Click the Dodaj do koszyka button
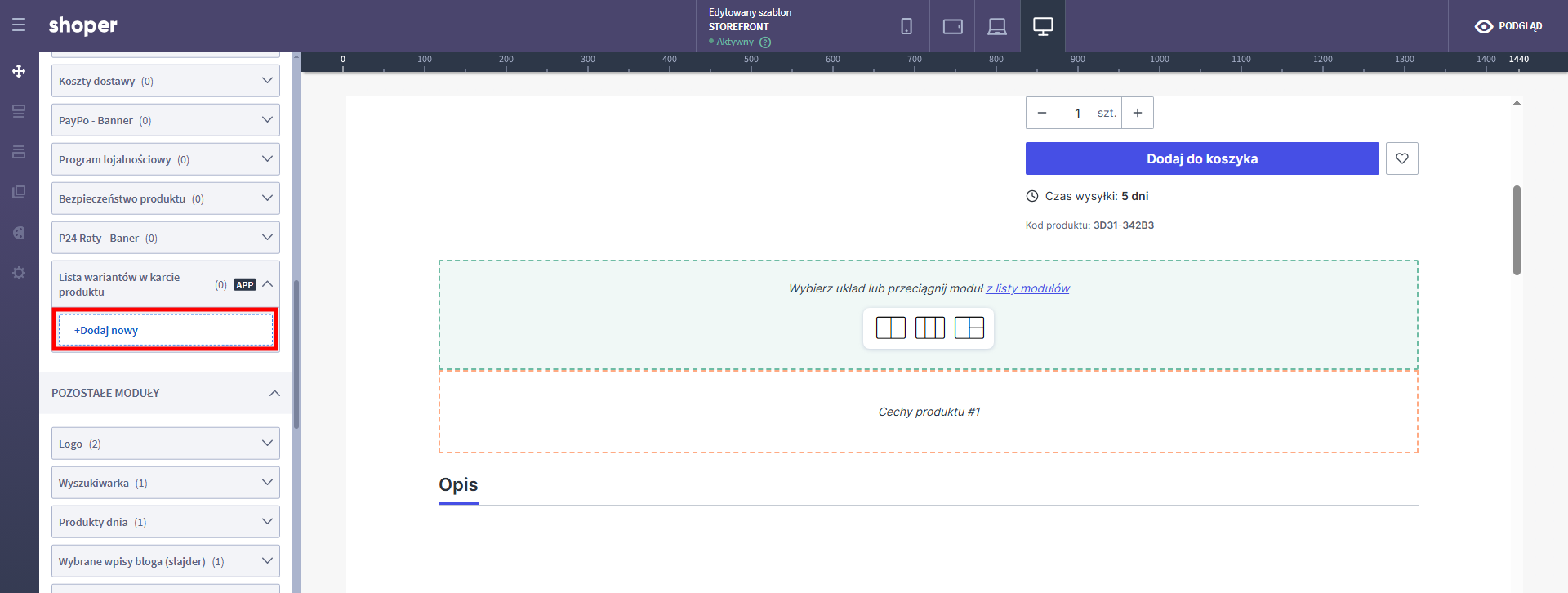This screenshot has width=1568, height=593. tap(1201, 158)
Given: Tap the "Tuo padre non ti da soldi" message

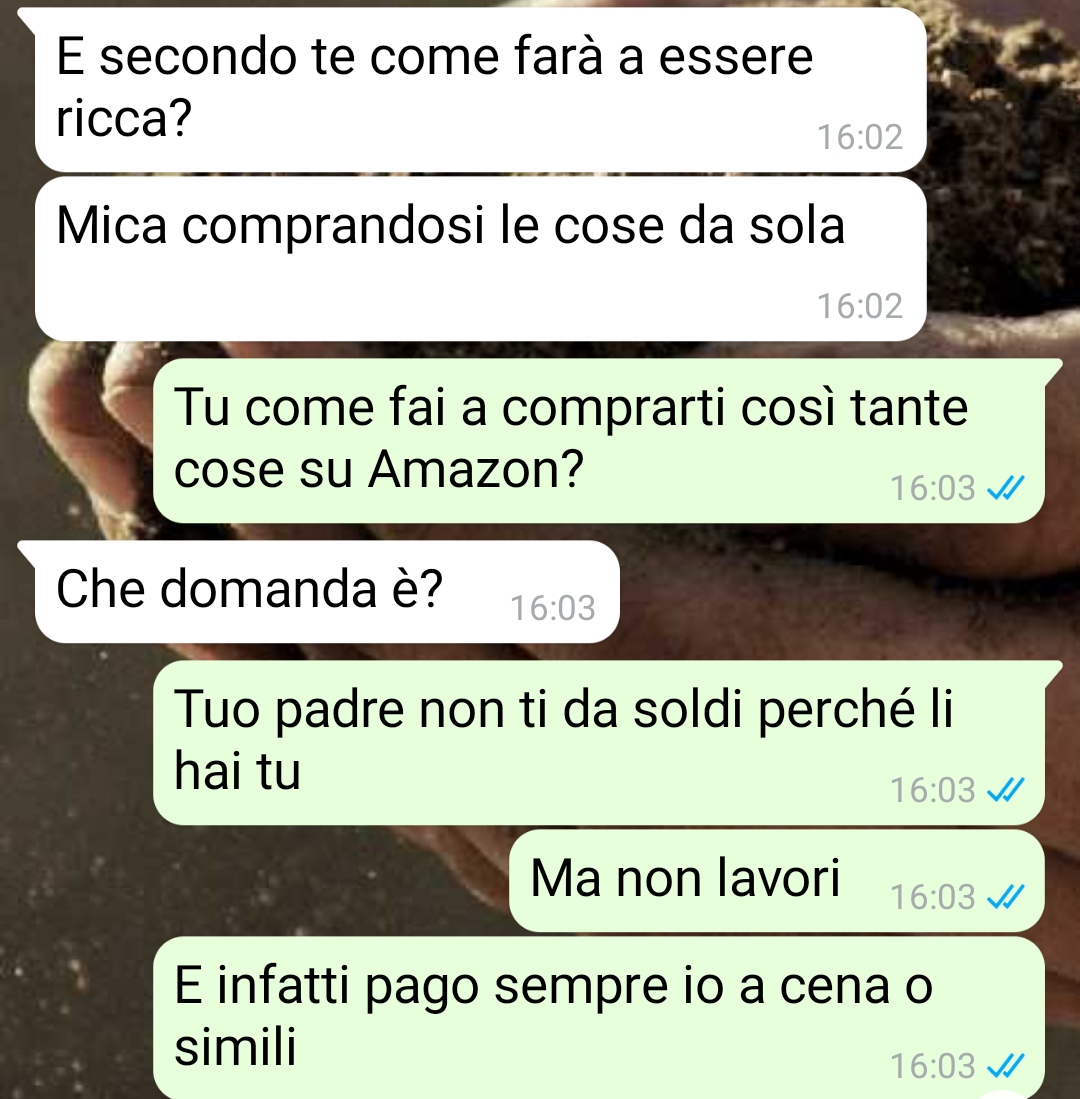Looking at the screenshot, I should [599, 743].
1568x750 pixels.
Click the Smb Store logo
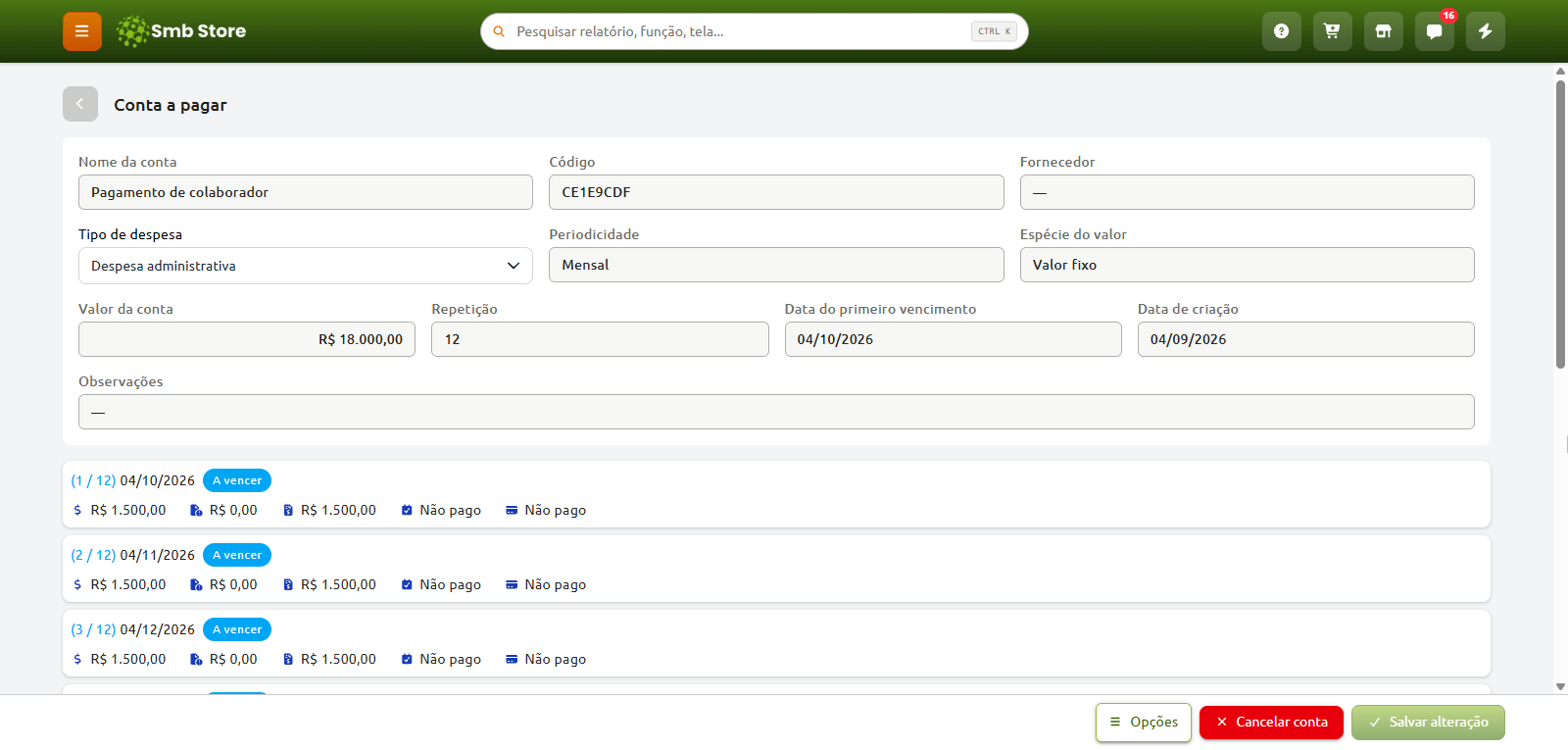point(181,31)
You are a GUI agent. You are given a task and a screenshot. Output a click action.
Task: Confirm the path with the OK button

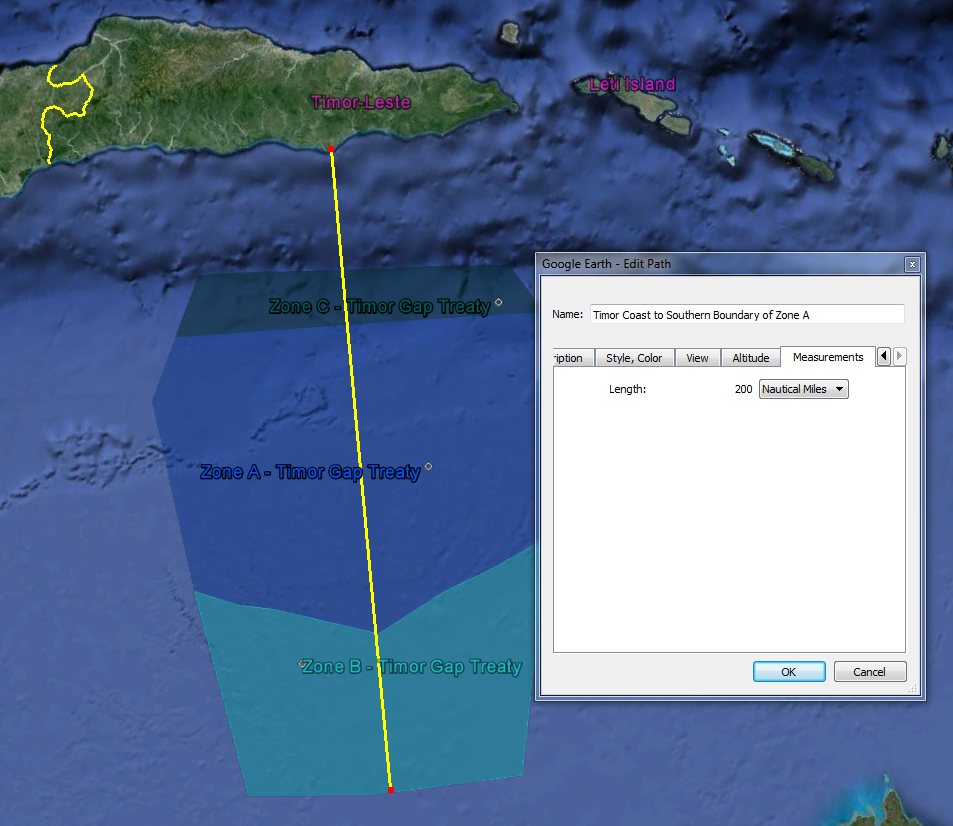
• • • • •
### EXERCISE DIRECTIONS
Print out all the material above exactly as it appears, omitting the images.

### EXERCISE RESULT
Click the Dodaj do koszyka button
This screenshot has width=1568, height=593. tap(1201, 158)
Given: Tap the "Tuo padre non ti da soldi" message

Looking at the screenshot, I should [599, 743].
1568x750 pixels.
Click the Smb Store logo
point(181,31)
You are a GUI agent. You are given a task and a screenshot. Output a click action.
Task: Confirm the path with the OK button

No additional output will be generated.